Bolonia
IMPARTÍ mi primera clase en la universidad sin haber llegado a la treintena. La edad de la mayoría de mis alumnos era muy cercana a la mía (muchos de ellos la sobrepasaban). Teníamos entonces un lenguaje común, parecidas preocupaciones y similar desaliño indumentario. Los estudiantes que asistían a mis cursos de literatura leían con fervor a los clásicos y a los modernos. Eran buenos cinéfilos, con gustos musicales y artísticos asimismo refinados. Casi todos habían elegido la carrera por influencia de entusiastas profesores de bachillerato o tras una larga experiencia como autodidactas, y, desde luego, todos aspiraban a enseñar algún día en institutos o facultades. La vida da muchas vueltas, pero los estudiantes que conocí entonces, en un apreciable número, son hoy docentes e investigadores, y algunos, escritores de reconocido talento. La universidad que estrenábamos carecía de recursos que ahora nos parecen indispensables. No había todavía ordenadores; las aulas del antiguo seminario diocesano que ocupábamos eran inhóspitas; los fondos de la biblioteca, claramente deficitarios. En aquel profesorado predominaban los penenes con sueldos ridículos que, como yo, preparaban sus tesis, pero existía una firme noción de autoridad intelectual, y tanto los profesores en formación como los estudiantes buscaban y elegían a sus maestros entre los escasos catedráticos de prestigio que la recién nacida universidad había conseguido atraerse. Había, en fin, urgencia y pasión por aprender. Éramos conscientes de las carencias de una región secularmente privada de centros de enseñanza superior, y, aun en medio de la terrible violencia de aquellos años en el país vasco, conseguimos preservar de la misma un espacio idóneo para la transmisión del saber.

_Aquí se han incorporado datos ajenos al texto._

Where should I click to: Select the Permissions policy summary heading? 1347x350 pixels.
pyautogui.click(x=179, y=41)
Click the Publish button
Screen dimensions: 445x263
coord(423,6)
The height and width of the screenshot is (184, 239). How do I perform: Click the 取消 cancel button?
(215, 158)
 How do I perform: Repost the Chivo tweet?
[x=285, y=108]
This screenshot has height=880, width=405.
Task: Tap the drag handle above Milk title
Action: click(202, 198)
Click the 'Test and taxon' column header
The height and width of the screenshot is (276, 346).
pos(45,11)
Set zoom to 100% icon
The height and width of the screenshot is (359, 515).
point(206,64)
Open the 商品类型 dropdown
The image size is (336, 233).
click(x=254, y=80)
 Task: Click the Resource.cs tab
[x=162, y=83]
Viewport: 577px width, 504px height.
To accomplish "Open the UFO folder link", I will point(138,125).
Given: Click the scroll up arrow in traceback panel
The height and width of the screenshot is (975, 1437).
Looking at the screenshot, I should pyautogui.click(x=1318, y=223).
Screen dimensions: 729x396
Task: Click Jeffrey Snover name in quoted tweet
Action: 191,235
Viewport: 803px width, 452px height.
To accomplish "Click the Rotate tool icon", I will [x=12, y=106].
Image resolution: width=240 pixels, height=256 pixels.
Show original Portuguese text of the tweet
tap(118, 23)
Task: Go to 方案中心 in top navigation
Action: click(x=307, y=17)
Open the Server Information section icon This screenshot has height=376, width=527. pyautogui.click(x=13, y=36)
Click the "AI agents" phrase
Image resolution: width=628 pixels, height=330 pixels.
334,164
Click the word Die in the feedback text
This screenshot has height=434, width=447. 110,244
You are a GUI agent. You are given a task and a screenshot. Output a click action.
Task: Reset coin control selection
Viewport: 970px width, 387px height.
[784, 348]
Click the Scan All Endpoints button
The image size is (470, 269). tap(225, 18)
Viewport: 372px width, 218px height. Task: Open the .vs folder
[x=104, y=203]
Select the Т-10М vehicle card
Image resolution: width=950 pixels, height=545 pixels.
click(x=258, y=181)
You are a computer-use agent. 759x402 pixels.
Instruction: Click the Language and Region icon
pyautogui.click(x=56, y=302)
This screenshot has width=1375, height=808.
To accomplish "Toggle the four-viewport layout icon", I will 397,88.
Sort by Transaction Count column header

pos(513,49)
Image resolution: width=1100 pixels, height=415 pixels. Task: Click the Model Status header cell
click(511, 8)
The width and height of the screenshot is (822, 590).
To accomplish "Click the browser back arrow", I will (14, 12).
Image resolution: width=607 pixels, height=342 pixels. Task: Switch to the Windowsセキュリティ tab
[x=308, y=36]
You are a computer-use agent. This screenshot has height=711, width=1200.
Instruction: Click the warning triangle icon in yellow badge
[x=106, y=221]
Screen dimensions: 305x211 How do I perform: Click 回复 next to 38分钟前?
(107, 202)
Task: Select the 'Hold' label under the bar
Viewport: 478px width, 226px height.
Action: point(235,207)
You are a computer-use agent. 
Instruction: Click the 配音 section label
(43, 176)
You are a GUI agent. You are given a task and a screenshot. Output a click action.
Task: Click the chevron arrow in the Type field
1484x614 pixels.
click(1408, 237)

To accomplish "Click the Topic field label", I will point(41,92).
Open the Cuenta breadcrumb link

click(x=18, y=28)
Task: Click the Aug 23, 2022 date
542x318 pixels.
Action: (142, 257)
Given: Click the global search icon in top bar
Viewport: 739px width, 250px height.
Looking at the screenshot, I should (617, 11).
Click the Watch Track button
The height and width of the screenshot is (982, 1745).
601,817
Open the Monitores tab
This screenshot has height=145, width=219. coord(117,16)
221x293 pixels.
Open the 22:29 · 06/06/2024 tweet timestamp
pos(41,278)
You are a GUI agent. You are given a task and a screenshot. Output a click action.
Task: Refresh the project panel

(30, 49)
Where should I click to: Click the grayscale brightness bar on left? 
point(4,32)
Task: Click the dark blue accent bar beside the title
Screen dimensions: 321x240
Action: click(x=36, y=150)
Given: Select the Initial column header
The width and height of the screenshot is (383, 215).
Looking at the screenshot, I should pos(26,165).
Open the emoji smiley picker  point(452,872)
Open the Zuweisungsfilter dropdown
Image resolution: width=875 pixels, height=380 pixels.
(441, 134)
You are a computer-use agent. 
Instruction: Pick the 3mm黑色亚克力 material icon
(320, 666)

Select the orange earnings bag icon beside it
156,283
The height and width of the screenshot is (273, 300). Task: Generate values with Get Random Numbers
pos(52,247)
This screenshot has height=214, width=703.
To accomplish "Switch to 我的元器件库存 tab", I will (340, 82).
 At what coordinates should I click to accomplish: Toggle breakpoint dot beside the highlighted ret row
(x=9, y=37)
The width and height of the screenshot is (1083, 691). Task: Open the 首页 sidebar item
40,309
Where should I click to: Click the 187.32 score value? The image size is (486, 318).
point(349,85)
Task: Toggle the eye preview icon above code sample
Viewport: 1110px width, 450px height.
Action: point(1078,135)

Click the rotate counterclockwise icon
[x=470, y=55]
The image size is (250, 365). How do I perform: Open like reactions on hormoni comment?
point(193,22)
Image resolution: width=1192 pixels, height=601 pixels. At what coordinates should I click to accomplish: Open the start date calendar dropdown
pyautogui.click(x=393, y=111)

Fue una época breve e inolvidable. Contra lo que establece el tópico, resultó posible, en condiciones de masificación, e incluso de una cierta horizontalidad y camaradería interestamental, construir una auténtica comunidad universitaria. Los maestros seguían siendo maestros aunque nos fuésemos con ellos de copas. Volvería a aquel tiempo sin pensármelo dos veces, y me sobraría Bolonia o cualquier otra tentativa reformista. Pero no duró mucho, no podía durar. Retrospectivamente, lo veo como un breve oasis en el período culminante de la transición a la democracia. No es el momento de averiguar las causas de su desvanecimiento, ni pienso que analizarlas con detalle cambiaría la situación. Porque el caso es que, a lo largo de los treinta años que siguieron, el deterioro fue constante y atroz. Tengo mi teoría sobre el particular y, aunque me guardaré de exponerla aquí, adelanto que no creo que la universidad pueda soportar altos niveles de institucionalización. Las instituciones complejas tienden a ser destructivas, y cuanto más cerradas, peor. El ordenancismo, la funcionarización, la proliferación endógena de organismos burocráticos ha crecido en paralelo con el progresivo desplome de la enseñanza universitaria. Unas estructuras más flexibles y abiertas, menos institucionales, le habrían permitido adaptarse espontáneamente a los cambios externos. Seguramente, Bolonia no es la panacea. Desconfío, en principio, de las reformas universitarias emprendidas desde los gobiernos, pero, cuando la propia universidad se muestra incapaz de salir por sí misma de un estado agónico, mejor es eso que nada. Por tanto, lejos de compartir las demandas de ralentización del proceso, opino que hay que completarlo cuanto antes y que en este asunto no sirve la vieja y prudente máxima de la superioridad de lo malo conocido.